Rating: 4/5
It’s 1990. Fourteen-year old Johanna Morrigan wants to be anybody but herself. She dreams of being wildly popular, making money and, most importantly, having a boyfriend. But living on welfare in a family of sevens hardly provides the lifestyle Johanna yearns for. When she wins a poetry competition and is invited to read her poem on the local TV network, Johanna is certain of instant fame. But, much to her horror, she makes a complete debacle of herself and is immediately ridiculed by the entire town.
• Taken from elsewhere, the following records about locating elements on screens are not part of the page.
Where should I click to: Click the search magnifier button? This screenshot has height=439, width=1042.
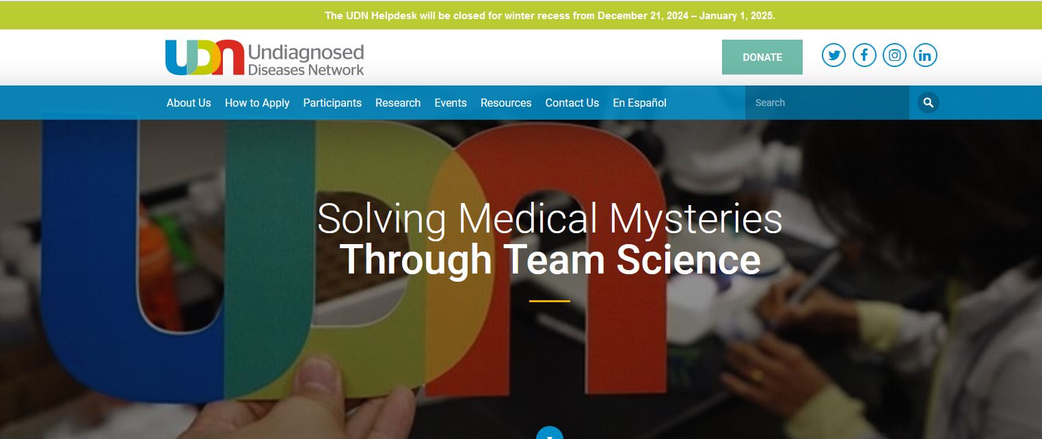tap(929, 103)
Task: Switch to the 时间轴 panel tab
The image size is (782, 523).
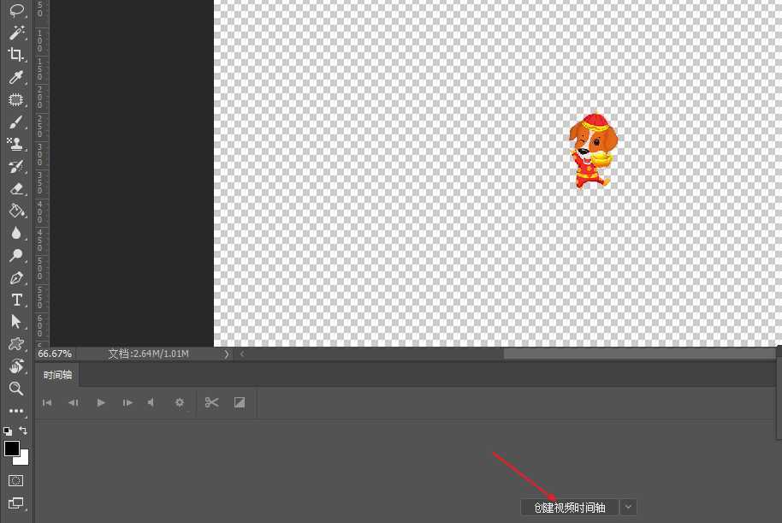Action: 57,375
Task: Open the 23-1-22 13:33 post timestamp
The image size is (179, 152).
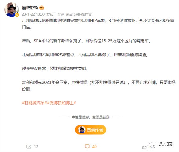Action: (33, 14)
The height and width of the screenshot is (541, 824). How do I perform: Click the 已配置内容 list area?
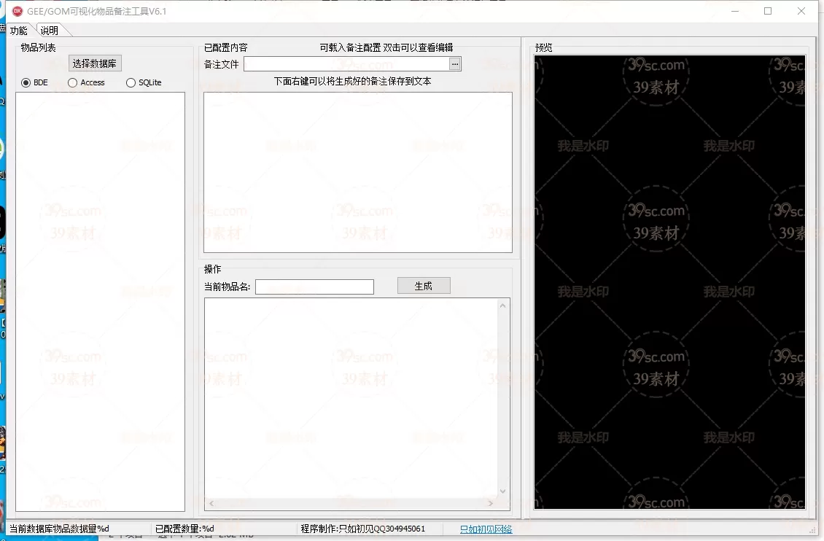[357, 172]
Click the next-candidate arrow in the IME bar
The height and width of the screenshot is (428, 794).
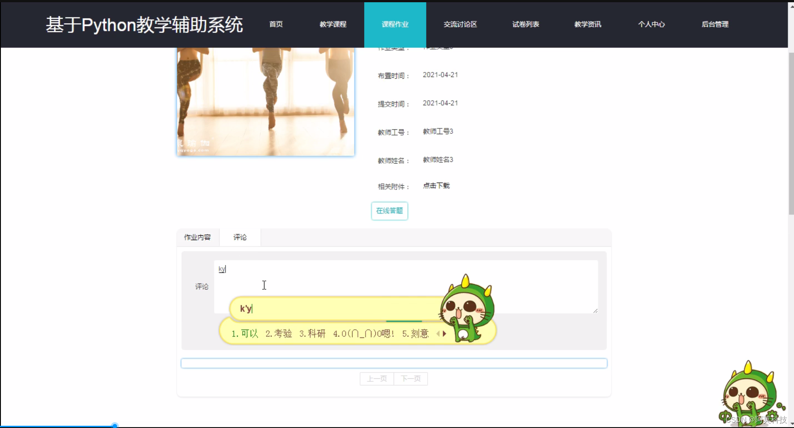(445, 333)
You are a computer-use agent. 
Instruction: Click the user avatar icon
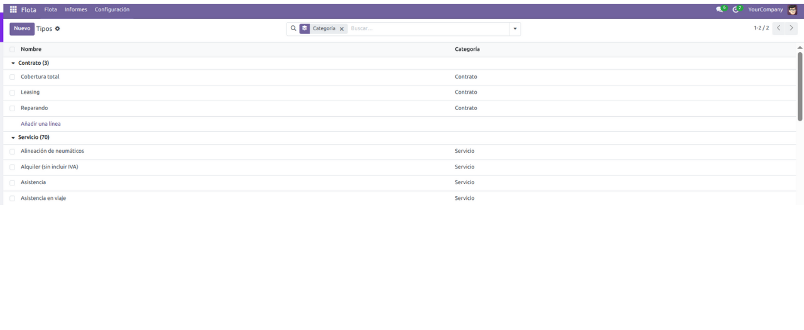click(792, 9)
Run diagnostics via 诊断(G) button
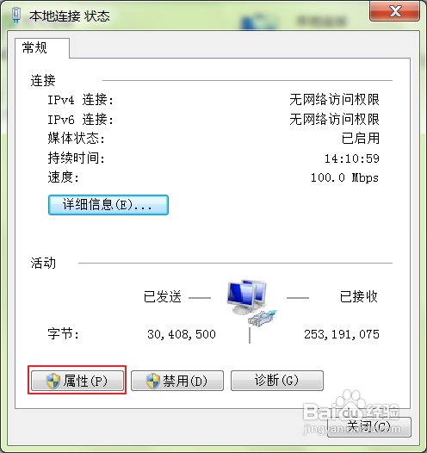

Mortified she decides to reinvent herself into Dolly Wilde, a crass, hard-partying, sex-adventuress.
How to Build A Girl by Caitlin Moran is a coming-of-age story revolving around the antics of the newly reinvented Dolly Wilde. Dolly begins a career as a music journalist. When she is not decimating bands with a few strokes of her pen, she is either sleeping with anyone who agrees or partying like its 1999- nine years too early.
I almost didn’t like this book. For the most part when I was reading, I found the story too crude and grungy, bordering on vulgar. I didn’t much like Johanna or her family either. But by the end of the book I had completely changed my mind. Caitlin Moran puts her finger right on the pulse of every erstwhile teenager when she talks about how we’ve all reinvented ourselves over and over again until we’ve churned out the adults we are now comfortable being. The purpose of teenage years, Moran writes, is to explore every version, every possibility of ourselves to find one that we fit best. With these final chapters, I felt the author brings the book home.
So, in spite of my earlier misgivings, I’d recommend this book. Read it not necessarily for the wild flashbacks of the early 90s but for the brilliant, insightful and feisty revelations Johanna Morrigan is about to have.